THE BEGINNING OF THE UNIVERSE IS THE SMOKING GUN THAT WE
ARE DEALING WITH A TRANSCENDENT BEING THAT EXISTS OUTSIDE OF THE UNIVERSE.
The
scientific evidence for the beginning of the universe also tells us that God is
not “nature,” since “nature” did not exist at one point.
Bluntly
put, nature did not create nature. The universe did not create the universe.
The universe did not bootstrap itself. It’s a created contingent being with an
absolute beginning, and therefore means that God existed without the universe.
Secondly,
“God is the universe” can also apply to an atheistic universe.
There
could be nothing beyond nature and no purpose to existence, just the random
activity of particles in motion, and God as defined as being the “universe”
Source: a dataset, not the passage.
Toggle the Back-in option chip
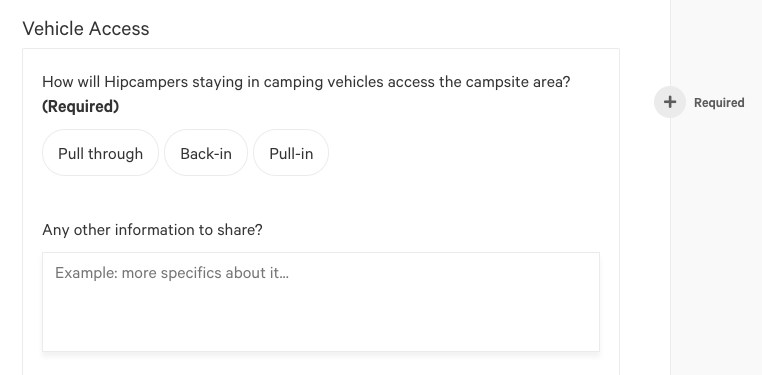The height and width of the screenshot is (375, 762). [x=206, y=153]
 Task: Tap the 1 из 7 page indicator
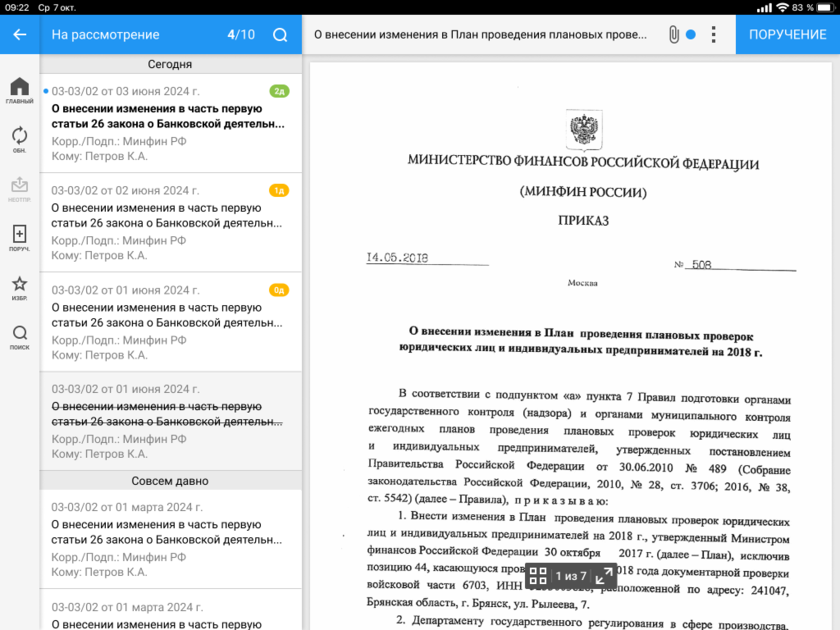click(571, 576)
would not be impacted a single bit.
This
definition of God is compatible with atheism, meaning that we are not really
talking about a supernatural reality.
6. “God is ‘all that is,’ ‘Oneness,’ or a collection of all
things in creation.”
Because
we know with a very high level of probability that the universe (and everything
in it) began to exist, we can know that God is not “Oneness,” “All, or “Unity”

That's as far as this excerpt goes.